▶ _Supplied information_:
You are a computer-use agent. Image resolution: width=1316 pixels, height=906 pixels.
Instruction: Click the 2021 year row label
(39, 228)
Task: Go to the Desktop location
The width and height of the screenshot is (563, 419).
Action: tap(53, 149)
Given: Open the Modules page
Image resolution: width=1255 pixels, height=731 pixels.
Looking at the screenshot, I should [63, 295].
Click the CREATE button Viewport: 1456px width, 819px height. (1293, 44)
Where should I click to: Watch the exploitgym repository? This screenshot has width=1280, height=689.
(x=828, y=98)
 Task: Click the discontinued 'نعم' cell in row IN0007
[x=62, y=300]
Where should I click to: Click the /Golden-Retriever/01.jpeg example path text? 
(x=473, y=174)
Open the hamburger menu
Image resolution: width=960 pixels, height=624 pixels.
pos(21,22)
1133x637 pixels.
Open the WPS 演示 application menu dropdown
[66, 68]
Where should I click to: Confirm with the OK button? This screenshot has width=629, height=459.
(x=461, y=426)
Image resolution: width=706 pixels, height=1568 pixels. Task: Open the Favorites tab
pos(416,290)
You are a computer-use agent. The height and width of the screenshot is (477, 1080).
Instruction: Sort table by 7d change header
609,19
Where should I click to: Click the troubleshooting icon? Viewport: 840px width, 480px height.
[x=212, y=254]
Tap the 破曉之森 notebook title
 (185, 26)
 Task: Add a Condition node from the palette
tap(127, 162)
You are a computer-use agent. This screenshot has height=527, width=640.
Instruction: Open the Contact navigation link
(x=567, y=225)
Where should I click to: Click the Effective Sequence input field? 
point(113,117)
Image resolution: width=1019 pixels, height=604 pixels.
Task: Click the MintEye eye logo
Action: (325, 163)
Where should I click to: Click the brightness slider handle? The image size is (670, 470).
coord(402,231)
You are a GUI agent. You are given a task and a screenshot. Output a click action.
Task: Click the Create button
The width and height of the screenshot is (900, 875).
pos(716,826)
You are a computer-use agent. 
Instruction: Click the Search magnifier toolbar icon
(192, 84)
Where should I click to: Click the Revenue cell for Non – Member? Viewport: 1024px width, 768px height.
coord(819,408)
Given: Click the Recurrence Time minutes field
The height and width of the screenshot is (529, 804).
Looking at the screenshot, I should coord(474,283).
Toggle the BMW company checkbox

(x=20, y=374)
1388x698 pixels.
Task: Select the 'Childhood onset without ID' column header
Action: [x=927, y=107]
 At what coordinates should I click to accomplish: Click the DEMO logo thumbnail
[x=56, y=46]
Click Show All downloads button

▶ _Work to be completed_: An exact transcription of the entries is needed, complete to the final line.

▶ _Answer space_:
You are a computer-use agent. Image resolution: width=1316 pixels, height=906 pixels.
Instruction: Click the 2021 year row label
(39, 228)
Task: Go to the Desktop location
The width and height of the screenshot is (563, 419).
Action: tap(53, 149)
Given: Open the Modules page
Image resolution: width=1255 pixels, height=731 pixels.
Looking at the screenshot, I should [63, 295].
Click the CREATE button Viewport: 1456px width, 819px height. (1293, 44)
Where should I click to: Watch the exploitgym repository? This screenshot has width=1280, height=689.
(x=828, y=98)
 Task: Click the discontinued 'نعم' cell in row IN0007
[x=62, y=300]
Where should I click to: Click the /Golden-Retriever/01.jpeg example path text? 
(x=473, y=174)
Open the hamburger menu
Image resolution: width=960 pixels, height=624 pixels.
pos(21,22)
1133x637 pixels.
Open the WPS 演示 application menu dropdown
[66, 68]
Where should I click to: Confirm with the OK button? This screenshot has width=629, height=459.
(x=461, y=426)
Image resolution: width=706 pixels, height=1568 pixels. Task: Open the Favorites tab
pos(416,290)
You are a computer-use agent. The height and width of the screenshot is (477, 1080).
Instruction: Sort table by 7d change header
609,19
Where should I click to: Click the troubleshooting icon? Viewport: 840px width, 480px height.
[x=212, y=254]
Tap the 破曉之森 notebook title
 (185, 26)
 Task: Add a Condition node from the palette
tap(127, 162)
You are a computer-use agent. This screenshot has height=527, width=640.
Instruction: Open the Contact navigation link
(x=567, y=225)
Where should I click to: Click the Effective Sequence input field? 
point(113,117)
Image resolution: width=1019 pixels, height=604 pixels.
Task: Click the MintEye eye logo
Action: (325, 163)
Where should I click to: Click the brightness slider handle? The image size is (670, 470).
coord(402,231)
You are a GUI agent. You are given a task and a screenshot. Output a click action.
Task: Click the Create button
The width and height of the screenshot is (900, 875).
pos(716,826)
You are a computer-use agent. 
Instruction: Click the Search magnifier toolbar icon
(192, 84)
Where should I click to: Click the Revenue cell for Non – Member? Viewport: 1024px width, 768px height.
coord(819,408)
Given: Click the Recurrence Time minutes field
The height and width of the screenshot is (529, 804).
Looking at the screenshot, I should coord(474,283).
Toggle the BMW company checkbox

(x=20, y=374)
1388x698 pixels.
Task: Select the 'Childhood onset without ID' column header
Action: [x=927, y=107]
 At what coordinates should I click to accomplish: Click the DEMO logo thumbnail
[x=56, y=46]
Click Show All downloads button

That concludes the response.